(Pixel coordinate grounding data)
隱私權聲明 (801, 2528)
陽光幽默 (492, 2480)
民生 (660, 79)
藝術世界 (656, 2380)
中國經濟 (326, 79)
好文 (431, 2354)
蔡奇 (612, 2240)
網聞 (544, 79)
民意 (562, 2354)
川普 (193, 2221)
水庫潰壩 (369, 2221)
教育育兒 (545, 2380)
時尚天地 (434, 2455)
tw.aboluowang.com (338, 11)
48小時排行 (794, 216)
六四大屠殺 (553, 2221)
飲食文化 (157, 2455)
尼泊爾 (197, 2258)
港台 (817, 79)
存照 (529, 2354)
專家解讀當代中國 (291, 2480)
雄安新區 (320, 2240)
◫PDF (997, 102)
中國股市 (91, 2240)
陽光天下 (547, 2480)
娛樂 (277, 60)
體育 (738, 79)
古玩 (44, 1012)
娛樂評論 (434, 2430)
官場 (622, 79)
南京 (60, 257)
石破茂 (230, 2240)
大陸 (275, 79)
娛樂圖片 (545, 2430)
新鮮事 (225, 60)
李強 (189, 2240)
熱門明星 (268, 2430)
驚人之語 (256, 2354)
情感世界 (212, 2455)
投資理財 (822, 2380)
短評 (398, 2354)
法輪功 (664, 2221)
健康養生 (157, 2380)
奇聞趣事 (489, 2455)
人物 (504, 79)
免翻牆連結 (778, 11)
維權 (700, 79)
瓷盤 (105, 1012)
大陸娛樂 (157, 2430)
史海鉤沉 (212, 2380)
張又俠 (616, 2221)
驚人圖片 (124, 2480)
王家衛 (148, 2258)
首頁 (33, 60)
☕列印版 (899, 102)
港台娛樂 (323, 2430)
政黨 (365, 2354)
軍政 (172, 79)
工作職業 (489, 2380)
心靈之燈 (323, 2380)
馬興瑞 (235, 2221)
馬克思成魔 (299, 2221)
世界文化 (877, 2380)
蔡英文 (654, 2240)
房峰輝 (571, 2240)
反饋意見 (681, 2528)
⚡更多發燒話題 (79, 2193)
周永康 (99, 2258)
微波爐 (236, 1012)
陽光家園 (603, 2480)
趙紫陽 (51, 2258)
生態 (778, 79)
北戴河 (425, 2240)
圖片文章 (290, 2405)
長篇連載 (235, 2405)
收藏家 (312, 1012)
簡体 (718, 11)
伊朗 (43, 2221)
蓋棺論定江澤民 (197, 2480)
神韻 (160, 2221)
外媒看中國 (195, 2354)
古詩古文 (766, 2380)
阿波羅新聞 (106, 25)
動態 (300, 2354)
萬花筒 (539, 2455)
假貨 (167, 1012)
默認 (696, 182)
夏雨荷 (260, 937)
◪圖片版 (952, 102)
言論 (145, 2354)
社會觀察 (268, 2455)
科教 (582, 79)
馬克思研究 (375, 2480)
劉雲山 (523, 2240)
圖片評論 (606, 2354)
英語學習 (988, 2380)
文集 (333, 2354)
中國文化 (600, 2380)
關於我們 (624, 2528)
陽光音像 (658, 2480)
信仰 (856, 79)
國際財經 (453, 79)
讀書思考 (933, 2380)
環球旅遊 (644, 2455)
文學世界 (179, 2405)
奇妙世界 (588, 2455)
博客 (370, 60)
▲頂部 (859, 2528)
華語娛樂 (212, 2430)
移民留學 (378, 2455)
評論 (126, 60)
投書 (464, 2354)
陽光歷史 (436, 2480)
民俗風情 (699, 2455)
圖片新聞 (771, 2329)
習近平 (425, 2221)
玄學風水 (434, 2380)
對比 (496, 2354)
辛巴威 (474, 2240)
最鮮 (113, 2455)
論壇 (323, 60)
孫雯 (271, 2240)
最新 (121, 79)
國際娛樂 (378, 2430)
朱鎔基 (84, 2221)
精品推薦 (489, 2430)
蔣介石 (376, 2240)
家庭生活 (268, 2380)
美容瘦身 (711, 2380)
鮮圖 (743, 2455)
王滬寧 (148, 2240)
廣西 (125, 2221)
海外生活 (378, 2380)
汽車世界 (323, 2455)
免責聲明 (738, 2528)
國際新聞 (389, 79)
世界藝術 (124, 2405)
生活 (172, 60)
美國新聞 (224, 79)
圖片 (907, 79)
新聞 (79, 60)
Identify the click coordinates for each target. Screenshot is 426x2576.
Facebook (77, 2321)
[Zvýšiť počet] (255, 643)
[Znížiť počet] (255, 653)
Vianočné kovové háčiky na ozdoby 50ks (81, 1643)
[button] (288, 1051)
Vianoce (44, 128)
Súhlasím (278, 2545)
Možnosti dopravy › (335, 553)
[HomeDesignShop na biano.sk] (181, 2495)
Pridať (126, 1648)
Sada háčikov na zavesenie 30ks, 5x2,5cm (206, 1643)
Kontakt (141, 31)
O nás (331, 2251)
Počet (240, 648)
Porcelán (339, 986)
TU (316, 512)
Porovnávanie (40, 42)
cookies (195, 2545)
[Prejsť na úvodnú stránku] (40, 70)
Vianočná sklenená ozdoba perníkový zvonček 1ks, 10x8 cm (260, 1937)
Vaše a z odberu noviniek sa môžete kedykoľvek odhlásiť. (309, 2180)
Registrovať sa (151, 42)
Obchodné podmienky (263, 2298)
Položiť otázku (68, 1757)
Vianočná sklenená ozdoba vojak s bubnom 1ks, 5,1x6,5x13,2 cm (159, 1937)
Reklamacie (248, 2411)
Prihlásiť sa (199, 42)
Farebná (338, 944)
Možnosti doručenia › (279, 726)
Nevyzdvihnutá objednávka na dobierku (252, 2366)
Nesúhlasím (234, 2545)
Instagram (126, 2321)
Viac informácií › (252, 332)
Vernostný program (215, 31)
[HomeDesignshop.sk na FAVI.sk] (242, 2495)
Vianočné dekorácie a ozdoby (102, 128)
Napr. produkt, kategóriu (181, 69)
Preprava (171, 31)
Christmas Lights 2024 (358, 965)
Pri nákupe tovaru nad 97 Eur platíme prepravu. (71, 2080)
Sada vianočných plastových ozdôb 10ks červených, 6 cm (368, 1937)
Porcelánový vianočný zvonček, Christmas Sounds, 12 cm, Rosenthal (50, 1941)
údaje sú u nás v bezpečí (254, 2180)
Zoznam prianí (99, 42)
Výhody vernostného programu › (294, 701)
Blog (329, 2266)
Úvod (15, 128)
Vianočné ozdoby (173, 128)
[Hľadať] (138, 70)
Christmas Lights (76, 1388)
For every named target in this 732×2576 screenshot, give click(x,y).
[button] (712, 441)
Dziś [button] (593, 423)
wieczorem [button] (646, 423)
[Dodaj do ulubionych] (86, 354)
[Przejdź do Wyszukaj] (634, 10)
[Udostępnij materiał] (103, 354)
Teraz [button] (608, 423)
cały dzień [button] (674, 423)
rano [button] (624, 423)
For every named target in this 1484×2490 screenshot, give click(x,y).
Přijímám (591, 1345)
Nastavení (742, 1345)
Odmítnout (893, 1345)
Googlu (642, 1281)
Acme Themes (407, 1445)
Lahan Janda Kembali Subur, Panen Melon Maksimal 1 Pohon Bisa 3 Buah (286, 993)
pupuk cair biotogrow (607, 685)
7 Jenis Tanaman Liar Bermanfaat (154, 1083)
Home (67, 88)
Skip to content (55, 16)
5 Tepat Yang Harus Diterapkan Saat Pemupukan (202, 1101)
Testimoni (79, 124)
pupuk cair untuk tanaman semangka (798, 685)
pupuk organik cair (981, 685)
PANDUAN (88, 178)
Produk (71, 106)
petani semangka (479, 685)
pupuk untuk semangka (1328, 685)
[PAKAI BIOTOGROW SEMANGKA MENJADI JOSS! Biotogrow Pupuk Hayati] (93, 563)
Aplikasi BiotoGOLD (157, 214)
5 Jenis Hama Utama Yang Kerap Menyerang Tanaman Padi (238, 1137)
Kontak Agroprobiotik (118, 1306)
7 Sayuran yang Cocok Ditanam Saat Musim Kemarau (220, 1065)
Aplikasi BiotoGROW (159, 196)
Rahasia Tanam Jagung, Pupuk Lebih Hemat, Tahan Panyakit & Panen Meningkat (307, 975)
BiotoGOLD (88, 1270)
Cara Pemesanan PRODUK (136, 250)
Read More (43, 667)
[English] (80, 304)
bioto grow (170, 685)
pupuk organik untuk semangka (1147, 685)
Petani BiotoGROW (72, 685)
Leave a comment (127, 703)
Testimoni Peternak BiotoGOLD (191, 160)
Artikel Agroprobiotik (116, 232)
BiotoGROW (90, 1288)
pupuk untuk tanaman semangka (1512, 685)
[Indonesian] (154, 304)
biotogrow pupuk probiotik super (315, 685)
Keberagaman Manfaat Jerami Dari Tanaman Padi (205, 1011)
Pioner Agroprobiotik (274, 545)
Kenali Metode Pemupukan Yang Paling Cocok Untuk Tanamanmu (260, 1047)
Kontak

* **EXERCISE OBJECTIVE**
Among the records above, a stretch begins at the line containing "陽光歷史 (436, 2480)" and ends at the line containing "Vaše a z odberu". Restate that stretch word for word, and nothing else.

* **ANSWER BOX**
陽光歷史 (436, 2480)
民俗風情 (699, 2455)
圖片新聞 (771, 2329)
習近平 (425, 2221)
玄學風水 (434, 2380)
對比 (496, 2354)
辛巴威 (474, 2240)
最鮮 (113, 2455)
論壇 (323, 60)
孫雯 (271, 2240)
最新 (121, 79)
國際娛樂 (378, 2430)
朱鎔基 (84, 2221)
精品推薦 (489, 2430)
蔣介石 (376, 2240)
家庭生活 (268, 2380)
美容瘦身 (711, 2380)
鮮圖 (743, 2455)
王滬寧 (148, 2240)
廣西 (125, 2221)
海外生活 (378, 2380)
汽車世界 (323, 2455)
免責聲明 (738, 2528)
國際新聞 (389, 79)
世界藝術 (124, 2405)
生活 (172, 60)
美國新聞 (224, 79)
圖片 (907, 79)
新聞 (79, 60)
Identify the click coordinates for each target. Screenshot is 426x2576.
Facebook (77, 2321)
[Zvýšiť počet] (255, 643)
[Znížiť počet] (255, 653)
Vianočné kovové háčiky na ozdoby 50ks (81, 1643)
[button] (288, 1051)
Vianoce (44, 128)
Súhlasím (278, 2545)
Možnosti dopravy › (335, 553)
[HomeDesignShop na biano.sk] (181, 2495)
Pridať (126, 1648)
Sada háčikov na zavesenie 30ks, 5x2,5cm (206, 1643)
Kontakt (141, 31)
O nás (331, 2251)
Počet (240, 648)
Porcelán (339, 986)
TU (316, 512)
Porovnávanie (40, 42)
cookies (195, 2545)
[Prejsť na úvodnú stránku] (40, 70)
Vianočná sklenená ozdoba perníkový zvonček 1ks, 10x8 cm (260, 1937)
Vaše a z odberu noviniek sa môžete kedykoľvek odhlásiť. (309, 2180)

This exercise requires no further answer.